Q. Arsenic contamination of groundwater represents a silent environmental and public health crisis in Assam.

Examine the causes and impacts of arsenic contamination in the State. Discuss the challenges in mitigation and suggest a comprehensive way forward.
(15 marks)


Model Answer

Introduction

As highlighted in The Assam Tribune (06 February 2026), arsenic contamination in groundwater continues to affect several districts of Assam, particularly in the Brahmaputra floodplain. Often termed a “silent killer”, arsenic contamination poses long-term health risks while remaining largely invisible in its early stages. The issue reflects the complex linkage between geology, water governance, public health, and social equity.


Body

A. Causes of Arsenic Contamination in Assam

  1. Geogenic Factors
  • Naturally occurring arsenic is released from alluvial sediments into groundwater under specific hydro-geological conditions.
  1. Overdependence on Groundwater
  • Excessive use of shallow tube wells for drinking water increases exposure.
  1. Hydrological Dynamics
  • Seasonal flooding and changing redox conditions in the Brahmaputra basin mobilise arsenic.
  1. Inadequate Water Quality Monitoring
  • Limited testing and delayed identification of contaminated sources.

B. Impacts

  1. Public Health Consequences
  • Long-term exposure leads to arsenicosis, skin lesions, cancers, and organ damage.
  1. Social and Economic Costs
  • Affects productivity, increases healthcare expenditure, and deepens rural poverty.
  1. Water Security Challenge
  • Undermines access to safe drinking water, especially for marginalised communities.
  1. Intergenerational Risk
  • Chronic exposure impacts children’s physical and cognitive development.

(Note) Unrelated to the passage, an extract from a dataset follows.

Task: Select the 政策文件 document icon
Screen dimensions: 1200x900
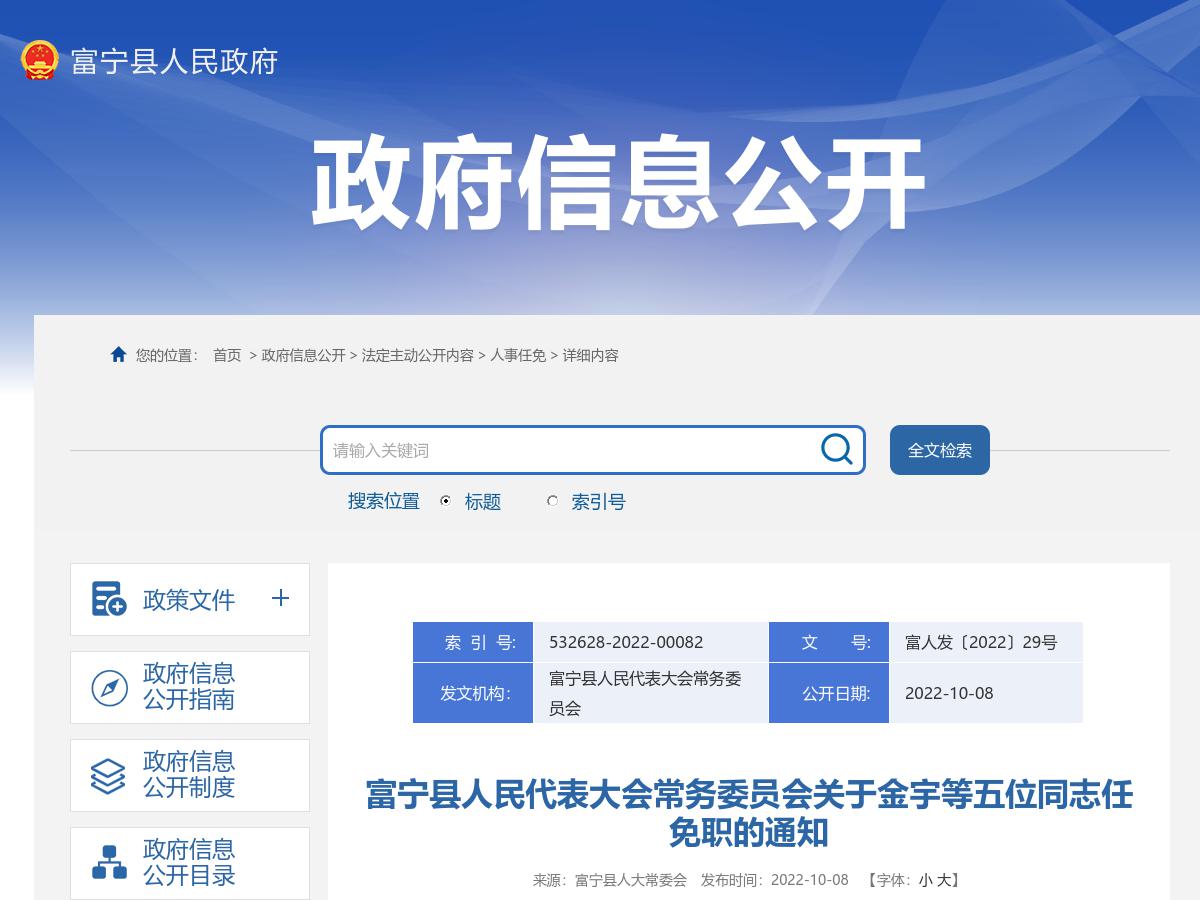Action: point(108,598)
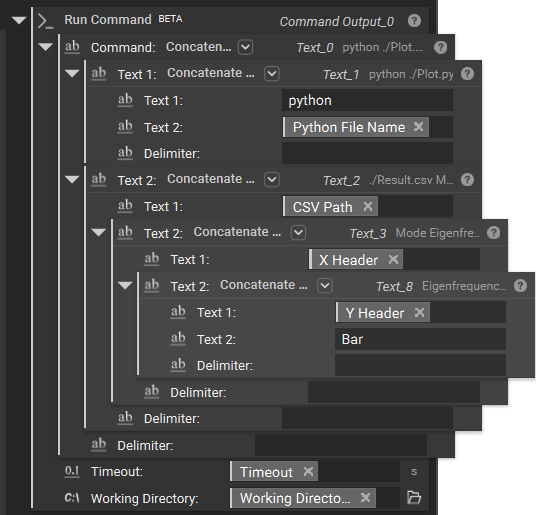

C. Challenges in Mitigation

  • Detection Gaps due to inadequate testing infrastructure.
  • Infrastructure Deficit, particularly limited piped water supply in rural areas.
  • Low Public Awareness about arsenic risks and symptoms.
  • Health System Constraints in diagnosis and long-term care.
  • Fragmented Governance across water, health, and rural development departments.

D. Way Forward

  1. Safe Water Supply Expansion
  • Accelerate Jal Jeevan Mission coverage with surface-water-based piped supply.
  1. Regular Testing and Mapping
  • Community-level water testing and public disclosure of results.
  1. Alternative Water Sources
  • Promote rainwater harvesting and treated surface water.
  1. Health Surveillance
  • Early diagnosis, medical support, and nutrition-based interventions.
  1. Integrated Governance Approach
  • Coordination between water resources, health, and local governance institutions.

Conclusion

Arsenic contamination in Assam is not merely an environmental issue but a human development and governance challenge. Addressing it requires a shift from reactive responses to preventive, science-based, and people-centric solutions. Ensuring safe drinking water is fundamental to public health, social justice, and sustainable development, making arsenic mitigation a critical priority for Assam’s governance agenda.